Sally Campbell didn't plan on taking a job this summer.
"I just wanted to take it easy," the 16-year-old Free State High School student said. "But I'm in need of money - I'm a teenager. So I figured this would be fun."
For Campbell, "this" means baby-sitting a 9-year-old and 5-year-old from 8:30 a.m. to 5:30 p.m. every weekday. As summer jobs go, Campbell said, it's not a bad gig.
"I get to do all the things I wanted to do this summer, like go to the pool, go to the movies. I get to do everything - I just take them, too," she said.

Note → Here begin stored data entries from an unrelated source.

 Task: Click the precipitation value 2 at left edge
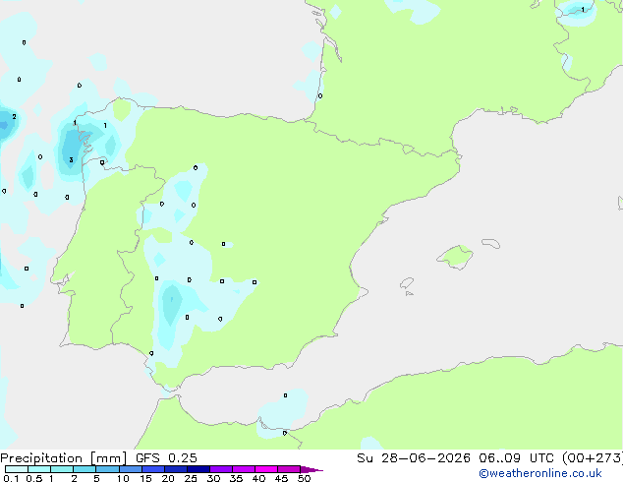pos(15,116)
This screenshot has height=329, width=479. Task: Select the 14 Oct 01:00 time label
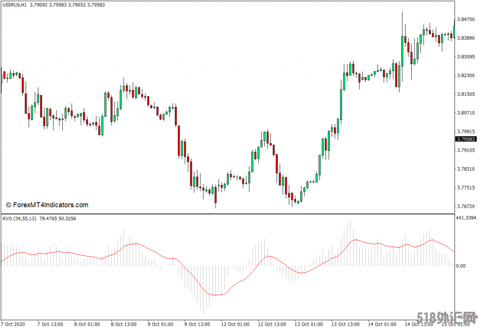point(381,324)
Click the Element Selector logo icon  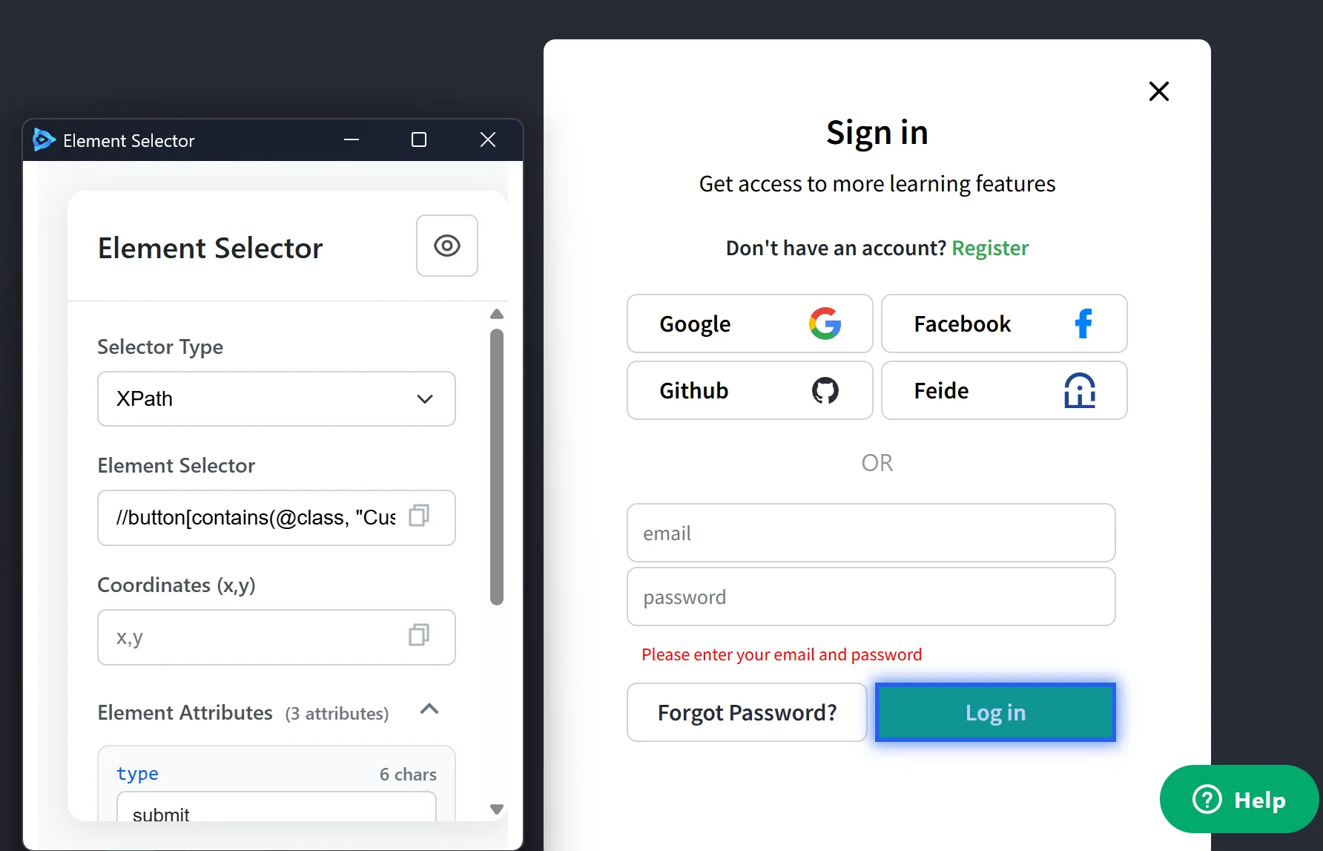42,139
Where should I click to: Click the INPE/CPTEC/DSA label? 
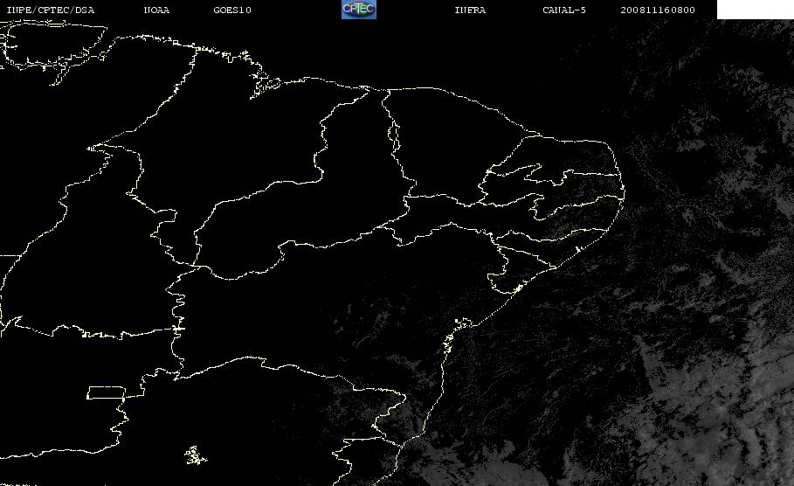pyautogui.click(x=51, y=10)
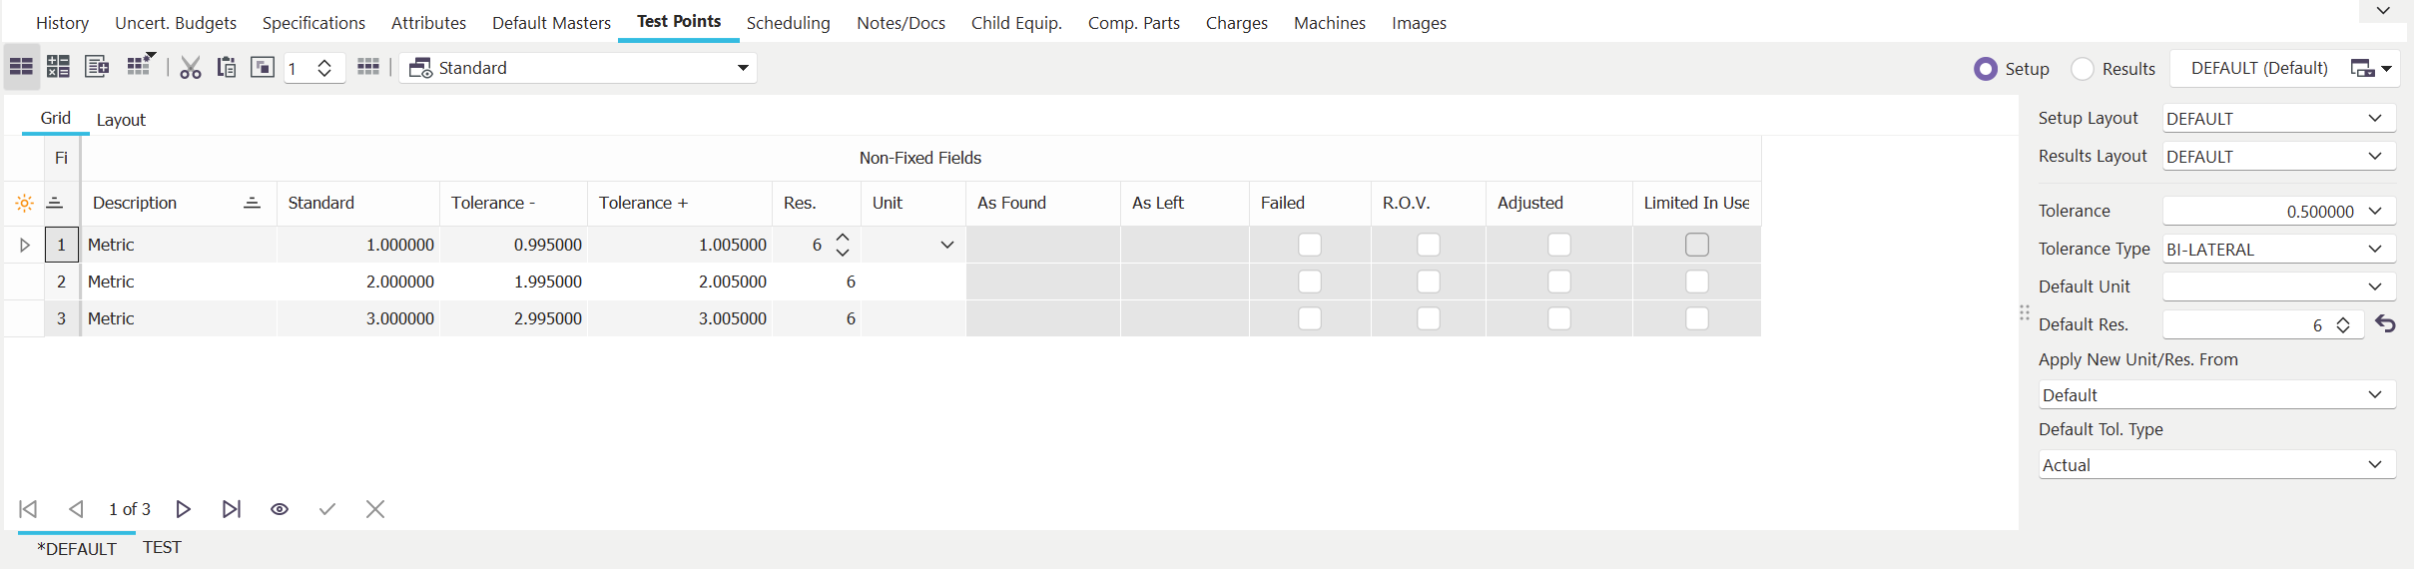Viewport: 2414px width, 569px height.
Task: Expand row 1 with the disclosure triangle
Action: point(25,245)
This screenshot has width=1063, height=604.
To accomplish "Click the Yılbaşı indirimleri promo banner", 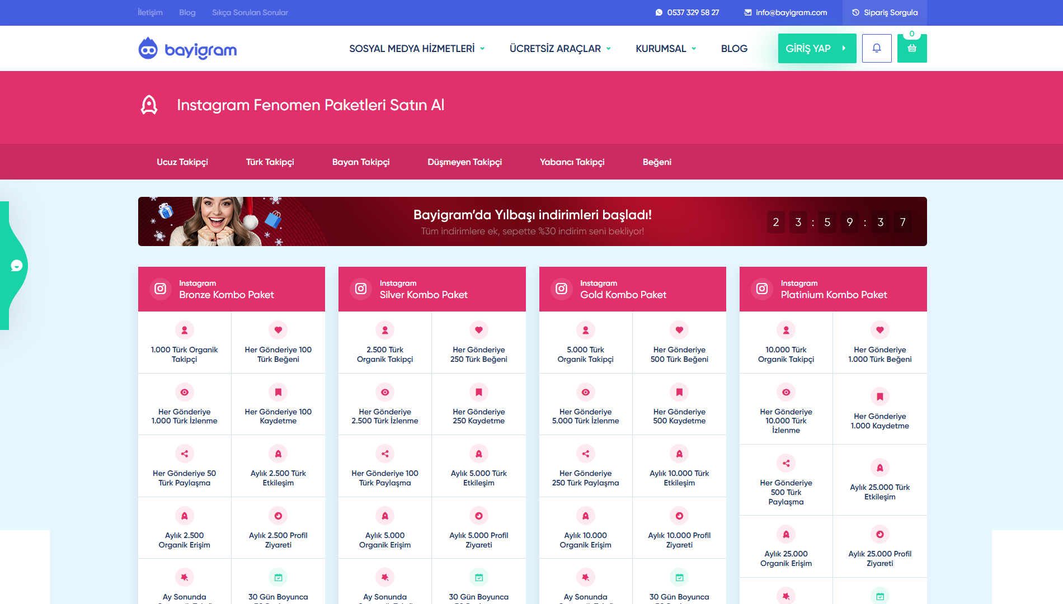I will (x=532, y=221).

Across the nation, the summer job market this year is one of the toughest in recent memory. A Northeastern University Center for Labor Market Studies report states that just 36 percent of teenagers will be able to find jobs this year - down from a recent high of 45 percent during summer 2000, and tying last year's record low.
"The 2005 summer jobs outlook for the nation's teens appears to be quite bleak at this point in time," wrote the report's authors.
Cheryl White of the Lawrence Workforce Center said it's tough here, too.
"We're seeing a lot of young people who are still walking in here looking for summer opportunities - high school, college and even adults," White said, "which gives me an indication it's pretty tight in the community."
But there's at least one employer in town who needs a lot of fresh bodies quick: the pool.
"We desperately need lifeguards," said Jimmy Gibbs, the city's aquatics supervisor. "This is the first year I've been here, since the summer of 2000, that we're not finding enough staff."
Fred DeVictor, the city's director of parks and recreation, said city pools need to employ about 200 lifeguards during the summer. This year, he said, there's about 150 on staff.
"We would love to have more people apply," he said.
In fact, he said, Lawrence City Hall is a big employer of young folks during summers. It employs up to 500 people as umpires for T-ball games, weed-pullers in city-owned cemeteries and, yes, as lifeguards.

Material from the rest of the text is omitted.